UK households need to find an extra £65bn to manage their debt as interest costs are likely to double by 2024.
Total debt-servicing costs will reach nearly 10% of disposable income, according to Fitch Ratings' Economics Dashboard report.
Total debt-servicing costs, which include regular repayments and interest payments, are set to jump by £65bn to £176bn next year as the Bank of England raises rates to tame inflation, making borrowing more expensive.
The delayed impact of rising policy and market interest rates means that by 2024, households will need to spend around 6.5% of their income just on debt interest payments, up from 3.4% currently. Adding in regular repayments takes the total to 9.7% of income by the second half of 2024.

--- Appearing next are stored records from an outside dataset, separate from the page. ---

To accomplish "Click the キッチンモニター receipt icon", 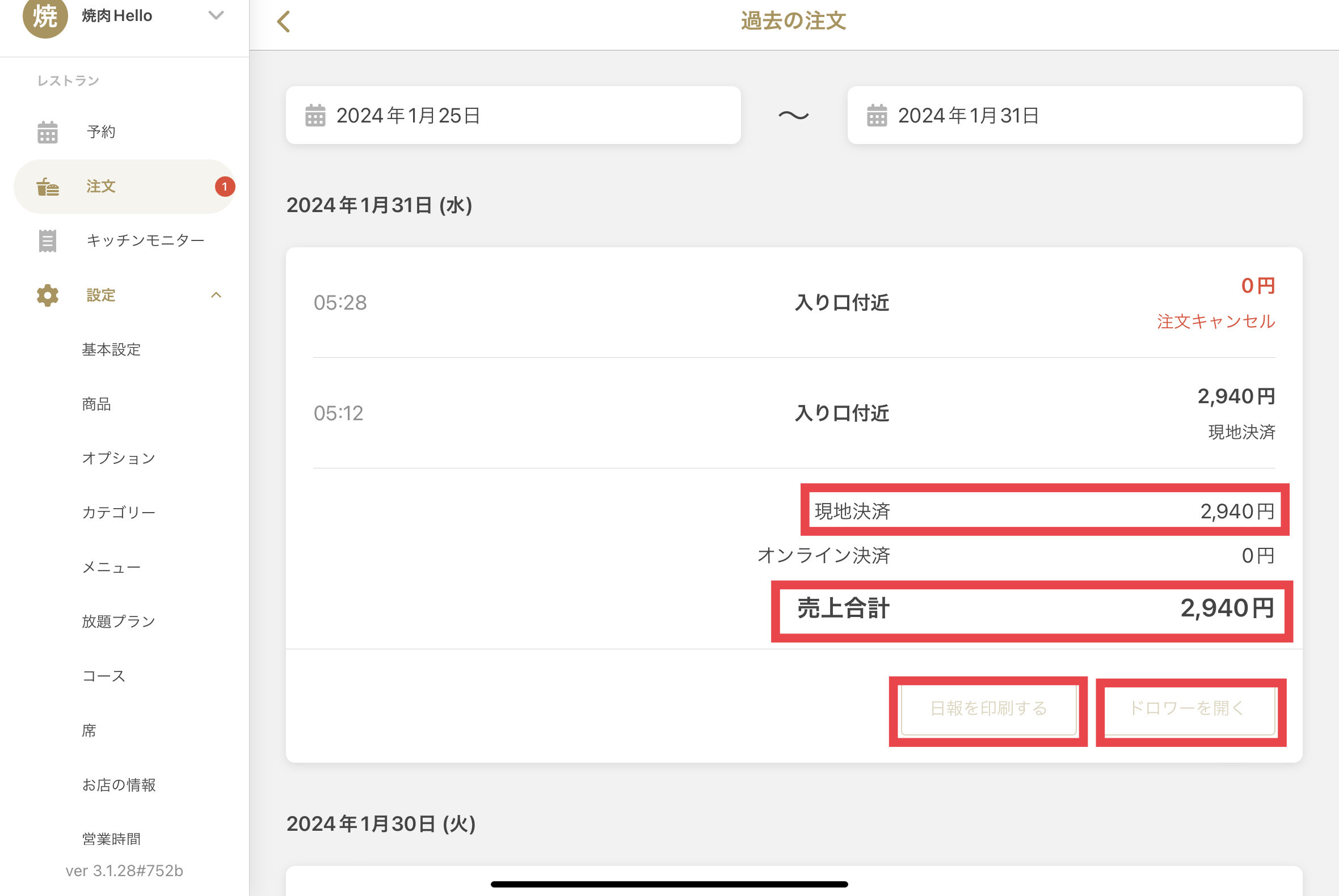I will 48,240.
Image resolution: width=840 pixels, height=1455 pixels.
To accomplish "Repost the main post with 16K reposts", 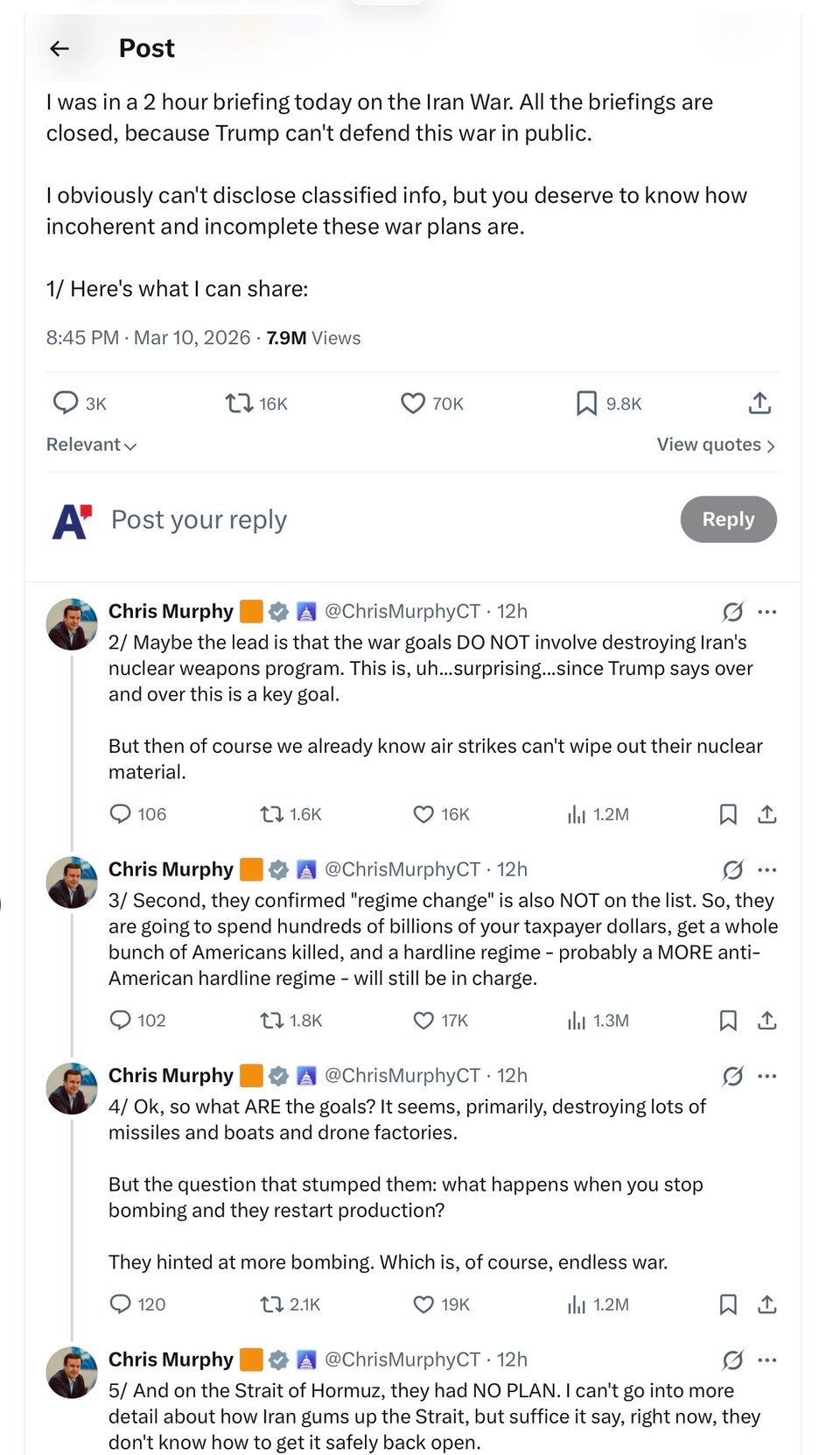I will [239, 404].
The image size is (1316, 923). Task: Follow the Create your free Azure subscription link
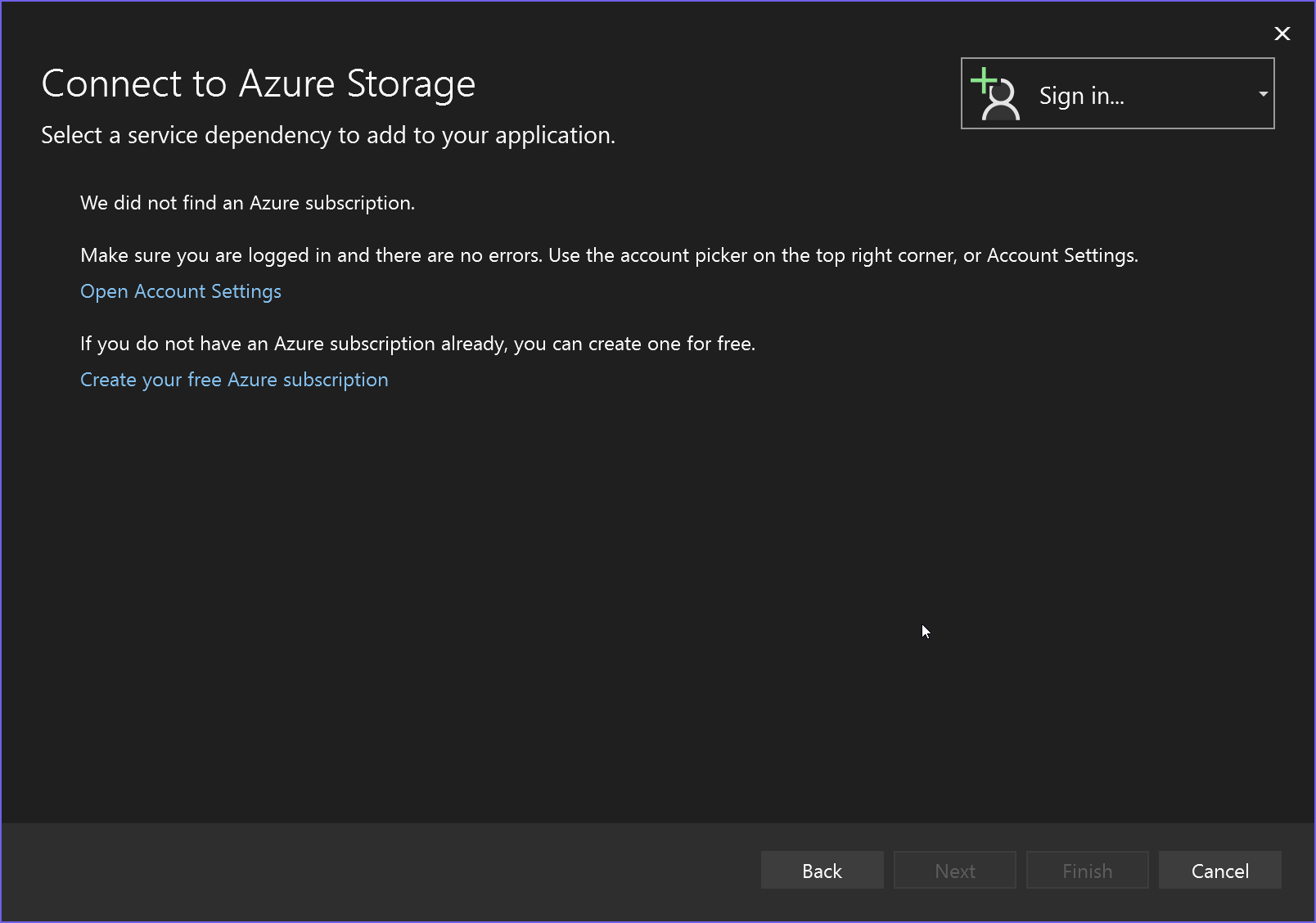(x=234, y=380)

Despite the increase and further financial squeeze, households will not see interest payments as a share of income return to their previous heights of around 8.5% in 2008 and almost 11% in the early 1990s, mostly because the Bank Rate is likely to peak at a lower level than in the past.
With families facing rising energy and food bills and seeing their incomes fall in real terms, the sharp increase in debt-servicing costs that Fitch estimates will add to the mounting pressure on household finances.

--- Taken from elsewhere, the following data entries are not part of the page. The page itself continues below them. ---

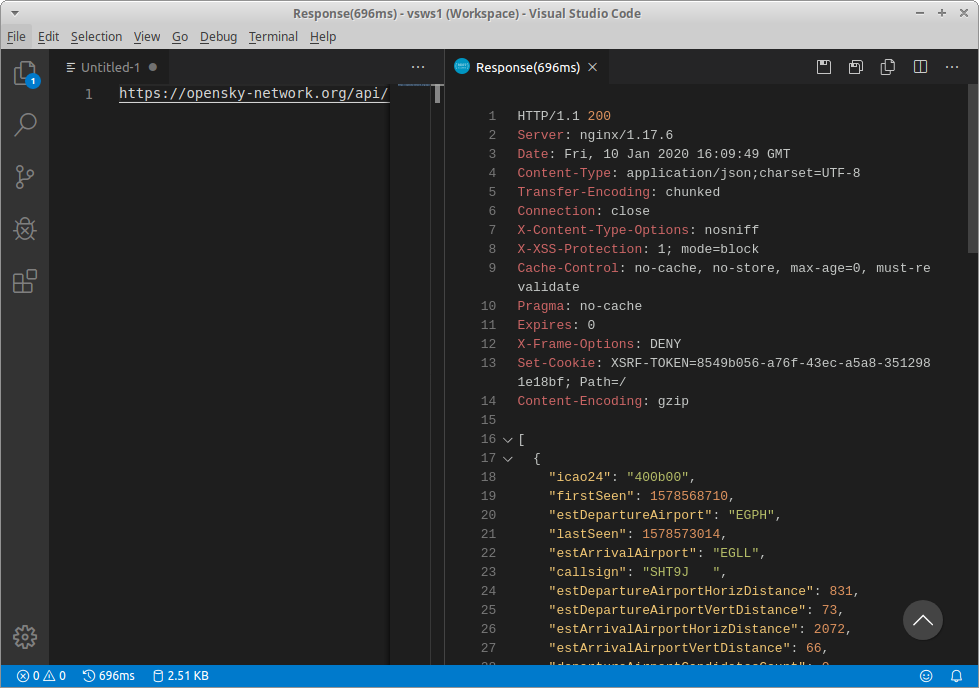Open the Source Control view
Viewport: 979px width, 688px height.
coord(25,177)
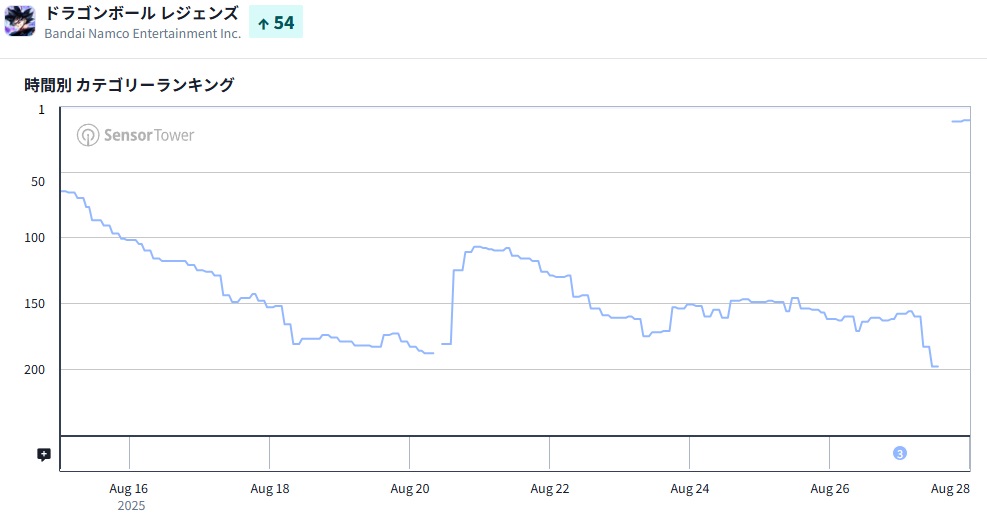Select the Aug 26 date label
The width and height of the screenshot is (987, 522).
tap(829, 489)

“Even the greater prevalence of fixed-rate mortgages will only be a partial salve given that nearly 2 million fixed-rate mortgages will still expire in 2023, more than in recent years. Most of these will be re-fixed and at significantly higher rates,” said Jessica Hinds, director of economics at Fitch Ratings.
The headline rate of annual inflation as measured by the consumer prices index fell back to 10.7% in November from a 41-year high of 11.1% a month earlier.
Official figures for December, due on Wednesday, are expected to show a further modest decrease to 10.6%. That would still be well above the Bank of England’s 2% target.